(WHAT YOU WILL DO): Every line of the records below from the line with "Given: Close the Starred Queries panel" up to and including the line with "Task: Open file link for 腾讯视频@139999_4686.exe" must be reproduced exactly, and no line outside that range.

(DATA FOR THIS TASK):
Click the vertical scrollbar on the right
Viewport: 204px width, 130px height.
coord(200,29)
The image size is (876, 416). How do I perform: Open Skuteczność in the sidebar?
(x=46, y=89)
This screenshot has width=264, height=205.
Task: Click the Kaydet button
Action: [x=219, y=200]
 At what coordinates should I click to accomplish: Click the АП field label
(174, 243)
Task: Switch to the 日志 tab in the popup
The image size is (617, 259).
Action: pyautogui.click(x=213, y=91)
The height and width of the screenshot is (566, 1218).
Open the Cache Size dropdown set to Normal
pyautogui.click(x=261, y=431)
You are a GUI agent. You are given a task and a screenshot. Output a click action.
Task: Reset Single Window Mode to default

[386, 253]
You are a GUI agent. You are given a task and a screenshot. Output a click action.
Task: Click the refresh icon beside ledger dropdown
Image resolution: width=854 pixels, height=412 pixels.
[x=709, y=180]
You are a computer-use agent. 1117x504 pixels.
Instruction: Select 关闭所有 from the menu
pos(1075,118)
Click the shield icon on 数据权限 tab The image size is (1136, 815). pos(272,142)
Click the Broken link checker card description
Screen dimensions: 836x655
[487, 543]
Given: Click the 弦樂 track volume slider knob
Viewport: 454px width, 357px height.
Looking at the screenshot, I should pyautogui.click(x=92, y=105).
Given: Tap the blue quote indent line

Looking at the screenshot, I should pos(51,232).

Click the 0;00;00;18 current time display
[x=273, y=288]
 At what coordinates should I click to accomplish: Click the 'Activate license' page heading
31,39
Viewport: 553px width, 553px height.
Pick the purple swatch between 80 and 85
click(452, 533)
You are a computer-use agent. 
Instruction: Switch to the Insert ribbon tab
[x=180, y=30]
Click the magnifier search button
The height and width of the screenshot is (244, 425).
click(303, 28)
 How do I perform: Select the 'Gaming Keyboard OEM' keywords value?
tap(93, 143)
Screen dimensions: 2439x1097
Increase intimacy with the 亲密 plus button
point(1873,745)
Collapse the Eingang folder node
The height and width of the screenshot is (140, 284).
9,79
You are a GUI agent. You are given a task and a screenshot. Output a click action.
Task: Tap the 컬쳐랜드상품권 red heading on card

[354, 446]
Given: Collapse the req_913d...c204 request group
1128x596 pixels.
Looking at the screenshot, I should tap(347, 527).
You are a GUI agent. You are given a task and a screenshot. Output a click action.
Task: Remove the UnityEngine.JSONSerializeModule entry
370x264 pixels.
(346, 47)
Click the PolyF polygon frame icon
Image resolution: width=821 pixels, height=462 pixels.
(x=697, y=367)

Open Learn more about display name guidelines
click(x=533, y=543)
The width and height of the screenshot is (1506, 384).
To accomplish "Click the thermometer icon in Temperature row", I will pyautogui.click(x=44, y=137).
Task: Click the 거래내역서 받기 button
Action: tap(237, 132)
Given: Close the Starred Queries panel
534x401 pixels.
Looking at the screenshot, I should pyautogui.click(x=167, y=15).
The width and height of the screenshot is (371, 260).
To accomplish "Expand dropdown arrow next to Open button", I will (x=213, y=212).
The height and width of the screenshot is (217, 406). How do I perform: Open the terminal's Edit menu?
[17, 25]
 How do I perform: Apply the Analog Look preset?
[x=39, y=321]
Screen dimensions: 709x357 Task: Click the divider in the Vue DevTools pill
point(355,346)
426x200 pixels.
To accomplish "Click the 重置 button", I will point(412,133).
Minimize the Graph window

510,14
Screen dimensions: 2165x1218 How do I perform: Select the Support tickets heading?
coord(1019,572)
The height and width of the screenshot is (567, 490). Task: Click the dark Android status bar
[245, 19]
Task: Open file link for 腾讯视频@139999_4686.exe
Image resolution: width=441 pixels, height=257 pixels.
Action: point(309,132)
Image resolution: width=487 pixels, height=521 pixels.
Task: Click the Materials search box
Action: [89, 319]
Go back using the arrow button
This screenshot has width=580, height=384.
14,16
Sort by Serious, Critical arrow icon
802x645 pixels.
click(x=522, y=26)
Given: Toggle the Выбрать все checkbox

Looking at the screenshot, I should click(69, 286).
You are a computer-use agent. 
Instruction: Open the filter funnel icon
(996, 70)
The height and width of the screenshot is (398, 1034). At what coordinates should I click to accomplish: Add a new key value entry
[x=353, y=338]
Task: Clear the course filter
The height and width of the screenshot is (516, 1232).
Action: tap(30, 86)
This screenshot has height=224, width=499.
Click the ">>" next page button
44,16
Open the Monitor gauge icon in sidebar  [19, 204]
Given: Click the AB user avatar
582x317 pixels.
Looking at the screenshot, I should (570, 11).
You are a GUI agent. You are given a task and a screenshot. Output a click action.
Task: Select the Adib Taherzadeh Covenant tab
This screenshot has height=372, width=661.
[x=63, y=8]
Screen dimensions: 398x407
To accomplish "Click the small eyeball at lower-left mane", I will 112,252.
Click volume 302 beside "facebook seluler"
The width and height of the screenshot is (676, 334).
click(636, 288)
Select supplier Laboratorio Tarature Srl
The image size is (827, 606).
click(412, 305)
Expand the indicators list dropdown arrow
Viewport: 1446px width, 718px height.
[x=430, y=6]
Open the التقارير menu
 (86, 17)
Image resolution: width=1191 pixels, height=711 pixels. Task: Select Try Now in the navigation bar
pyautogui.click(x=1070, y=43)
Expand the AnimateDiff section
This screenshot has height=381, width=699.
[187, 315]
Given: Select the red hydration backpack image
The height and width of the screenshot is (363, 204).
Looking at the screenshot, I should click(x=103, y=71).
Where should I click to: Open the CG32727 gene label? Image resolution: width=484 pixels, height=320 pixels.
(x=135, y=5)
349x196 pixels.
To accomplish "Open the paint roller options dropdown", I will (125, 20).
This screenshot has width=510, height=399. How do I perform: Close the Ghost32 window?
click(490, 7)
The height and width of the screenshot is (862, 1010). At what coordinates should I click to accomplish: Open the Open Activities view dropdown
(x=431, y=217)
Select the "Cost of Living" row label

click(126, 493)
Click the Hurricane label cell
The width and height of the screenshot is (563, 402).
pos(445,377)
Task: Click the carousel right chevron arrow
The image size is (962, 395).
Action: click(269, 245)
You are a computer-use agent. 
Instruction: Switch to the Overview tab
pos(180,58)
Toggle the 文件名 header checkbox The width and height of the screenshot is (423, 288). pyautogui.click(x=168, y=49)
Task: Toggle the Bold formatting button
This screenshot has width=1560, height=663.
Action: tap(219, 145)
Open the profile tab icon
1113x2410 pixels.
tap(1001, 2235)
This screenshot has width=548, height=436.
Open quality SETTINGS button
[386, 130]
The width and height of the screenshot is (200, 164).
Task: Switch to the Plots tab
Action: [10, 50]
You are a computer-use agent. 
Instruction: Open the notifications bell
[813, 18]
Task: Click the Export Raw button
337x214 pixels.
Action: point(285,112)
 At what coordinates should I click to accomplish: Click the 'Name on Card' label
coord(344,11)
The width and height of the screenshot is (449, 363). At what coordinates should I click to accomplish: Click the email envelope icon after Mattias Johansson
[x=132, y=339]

(FINAL ANSWER):
Given: Close the Starred Queries panel
534x401 pixels.
Looking at the screenshot, I should pyautogui.click(x=167, y=15).
The width and height of the screenshot is (371, 260).
To accomplish "Expand dropdown arrow next to Open button", I will (x=213, y=212).
The height and width of the screenshot is (217, 406). How do I perform: Open the terminal's Edit menu?
[17, 25]
 How do I perform: Apply the Analog Look preset?
[x=39, y=321]
Screen dimensions: 709x357 Task: Click the divider in the Vue DevTools pill
point(355,346)
426x200 pixels.
To accomplish "Click the 重置 button", I will point(412,133).
Minimize the Graph window

510,14
Screen dimensions: 2165x1218 How do I perform: Select the Support tickets heading?
coord(1019,572)
The height and width of the screenshot is (567, 490). Task: Click the dark Android status bar
[245, 19]
Task: Open file link for 腾讯视频@139999_4686.exe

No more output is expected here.